大人の読書感想文を始めて、過去の自分と出会えた話
初めてその単語を聞いた時は、恥ずかしいかな、卑猥な何かかと思っていた。
子どもの頃には読めなかった本を読んでみないか、と彼は言った。僕はイマイチ趣旨がよくわからなかったので、面白いことなら何でも良いよ、と答えた。大人の読書感想文、彼は確かにそう言っていたと思う。
ご多聞に漏れず中高生の時にかぶれていた僕は、中二病全盛期の時にも、事あるごとに読書が趣味だと答えていた。サッカー部でバリバリならしながらも「読書もできちゃいます」アピールがカッコイイと信じて疑ってなかった。実際今でも、それは少しカッコイイんじゃないかと信じている。たしか、中学1年生の時に「ハリー・ポッター」の第1巻が出て世間的にも流行り始めた時ではなったか、大体そんな時分の頃と思ってくれれば良い。ちなみに、クラスで仲の良かった女の子は上遠野浩平の「ブギー・ポップは笑わない」を読んでいて、事あるごとに僕に電撃文庫を勧めてきた。今考えると確かに色々かぶれていたのだと思う。
高校生になると、またメーターがよくわからない方向に振り切って変なジャンルに没頭した。というフリをしていた。ヘミングウェイの「誰が為に鐘はなる」が好きと公言し、ヘルマンヘッセの「車輪の下」を常に片手に持ち歩いていた。いわばファッションである。ちなみに勿論それらの中身は全く読めておらず、1ページ目を開いてはそっと閉じるを永遠に繰り返していた。あんな意味不明な物語、まともに読めるかよ。
結局、僕が中高時代を通じてまともに読破できたのはミヒャエル・エンデの「果てしない物語」くらいだった。いやそれ児童文学だからというツッコミは無しだ。これでも頑張ったんだ。ちなみに当時の彼女が勧めてくれた村上春樹については、主人公が射精しすぎで気持ち悪かったので速攻で読むのをやめた。
大学生になって、ハードボイルド文学がカッコイイと思うようになった。フィッツジェラルドの「グレート・ギャッツビー」とチャンドラーの「ロング・グッドバイ」にチャレンジしてみた。やっぱり全然ダメだった。この頃から本格的に、もはや本はファッションアイテムになっていた。数ページパラパラめくっては飽きてしまう僕が大学4年間で唯一読みきれたのは、トルーマン・カポーティの「ティファニーで朝食を」くらいだった。村上春樹は、翻訳をさせたら最強の作家だとこの頃知った。ちなみにオードリー・ヘップバーンはめちゃくちゃ美人だった。

.....

▶ _課題_:
#1 読書エッセイで、筆者が大学4年間で唯一読みきれた本は何ですか？
#2 読書エッセイの続きを、最後の文の後から書き進めてください。
この後に続く行は、読書エッセイとは別の出典から取ったものです。

▶ _抽出データ_:
.....

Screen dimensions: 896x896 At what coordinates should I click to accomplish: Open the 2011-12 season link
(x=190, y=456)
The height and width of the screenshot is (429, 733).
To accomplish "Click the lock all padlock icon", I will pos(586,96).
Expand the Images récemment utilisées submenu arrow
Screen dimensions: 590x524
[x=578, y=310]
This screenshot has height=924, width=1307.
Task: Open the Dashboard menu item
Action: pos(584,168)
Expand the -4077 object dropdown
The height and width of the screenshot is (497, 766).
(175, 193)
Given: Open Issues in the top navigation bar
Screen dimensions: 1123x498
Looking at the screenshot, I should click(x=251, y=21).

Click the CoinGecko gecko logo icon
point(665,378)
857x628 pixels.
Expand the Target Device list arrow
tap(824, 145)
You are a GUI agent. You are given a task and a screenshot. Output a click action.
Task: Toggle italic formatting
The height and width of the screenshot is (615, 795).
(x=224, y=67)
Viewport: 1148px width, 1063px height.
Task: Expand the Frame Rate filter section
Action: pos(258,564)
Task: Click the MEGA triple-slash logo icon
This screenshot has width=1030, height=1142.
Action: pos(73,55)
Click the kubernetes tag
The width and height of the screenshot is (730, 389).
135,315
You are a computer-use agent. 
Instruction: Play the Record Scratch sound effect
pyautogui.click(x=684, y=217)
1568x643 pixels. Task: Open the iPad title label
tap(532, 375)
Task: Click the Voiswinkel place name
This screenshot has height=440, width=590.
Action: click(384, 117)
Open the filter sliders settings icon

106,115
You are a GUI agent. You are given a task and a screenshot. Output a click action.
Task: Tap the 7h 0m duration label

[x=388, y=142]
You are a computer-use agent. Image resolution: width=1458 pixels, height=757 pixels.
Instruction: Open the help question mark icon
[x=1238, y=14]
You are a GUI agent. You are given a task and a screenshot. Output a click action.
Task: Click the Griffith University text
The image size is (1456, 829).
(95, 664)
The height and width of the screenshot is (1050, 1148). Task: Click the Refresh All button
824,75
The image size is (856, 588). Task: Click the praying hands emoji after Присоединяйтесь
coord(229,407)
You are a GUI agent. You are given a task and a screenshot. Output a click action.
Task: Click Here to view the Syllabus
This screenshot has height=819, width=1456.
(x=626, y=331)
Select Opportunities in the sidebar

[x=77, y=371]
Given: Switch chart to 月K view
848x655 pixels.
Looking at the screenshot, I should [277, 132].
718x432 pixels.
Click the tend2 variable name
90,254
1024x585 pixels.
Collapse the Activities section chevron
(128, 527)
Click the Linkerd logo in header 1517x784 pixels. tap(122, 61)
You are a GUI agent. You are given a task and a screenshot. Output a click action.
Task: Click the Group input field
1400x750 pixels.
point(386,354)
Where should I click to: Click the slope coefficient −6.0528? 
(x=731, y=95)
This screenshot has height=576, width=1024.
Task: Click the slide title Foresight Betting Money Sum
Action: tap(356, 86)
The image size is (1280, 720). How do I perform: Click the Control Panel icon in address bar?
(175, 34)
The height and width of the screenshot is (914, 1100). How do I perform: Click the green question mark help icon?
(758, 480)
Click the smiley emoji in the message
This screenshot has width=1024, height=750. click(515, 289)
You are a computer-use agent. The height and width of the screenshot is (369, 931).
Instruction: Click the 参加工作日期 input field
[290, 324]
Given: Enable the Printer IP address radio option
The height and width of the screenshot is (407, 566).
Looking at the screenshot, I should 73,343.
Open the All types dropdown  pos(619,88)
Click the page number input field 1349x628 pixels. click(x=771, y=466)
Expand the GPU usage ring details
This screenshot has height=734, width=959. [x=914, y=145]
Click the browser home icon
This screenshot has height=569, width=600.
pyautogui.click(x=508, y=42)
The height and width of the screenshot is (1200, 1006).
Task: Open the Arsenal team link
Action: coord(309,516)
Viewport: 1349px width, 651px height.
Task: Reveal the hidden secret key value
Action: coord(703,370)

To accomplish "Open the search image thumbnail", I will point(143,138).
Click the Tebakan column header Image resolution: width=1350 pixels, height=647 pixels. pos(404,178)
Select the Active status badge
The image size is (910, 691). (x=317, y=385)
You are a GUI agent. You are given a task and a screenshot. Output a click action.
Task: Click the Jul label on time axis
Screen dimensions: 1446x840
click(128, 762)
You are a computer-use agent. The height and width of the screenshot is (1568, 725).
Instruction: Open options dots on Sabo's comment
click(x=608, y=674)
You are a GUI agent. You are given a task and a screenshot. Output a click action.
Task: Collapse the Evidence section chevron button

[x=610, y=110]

.....

▶ _解答_:
#1 トルーマン・カポーティの「ティファニーで朝食を」です。

#2
思い返せば、SFにハマってみたこともある。正確にいうと、ハマろうと努力してみたこともある。クラーク、アシモフ、ハインライン。どれもカッコイイ。読んでるだけで身体から知的な匂いが漂ってくる気さえする。でもやっぱり、読みきることなんてできなかった。本を買ったらそれで満足してしまうのだからどうしようもない。「僕はクラーク、読んでます」アピールだけで気持ちが満足してしまっていたのである。結局、SFでもまともに読むことができたのはハインラインの「夏への扉」だけだった。いやそれSFじゃねーよとかいうツッコミは無しだ。これでも頑張ったんだ。ネコ小説だって素敵じゃないか。
僕の読書遍歴としては、以上といえばそれまでになる。本が好きと言いながら、結局、まともに読書できたためしなんてそれこそ数える程しかない、負の歴史だ。
最近、オモコロで「積ん読」の魅力を語る記事が上がっていた(https://omocoro.jp/kiji/260351/)。好きなライターである岡田悠さん(@YuuuO)やダ・ヴィンチ・恐山さん(@shinadayu)が楽しそうに積ん読の魅力を語っているのを読んでいると、なんか許された気分になってしまう。仕事を終えた金曜日の夜に、積ん読あるある、結局積んじゃうんだよねーという同意をつまみにしながら、レモンサワーでぐでんぐでんに酔っ払い薄れゆく意識の中で、僕は自分のこれまでの不甲斐なさが少し解消されるような、そんな暖かい気持ちに包まれていた。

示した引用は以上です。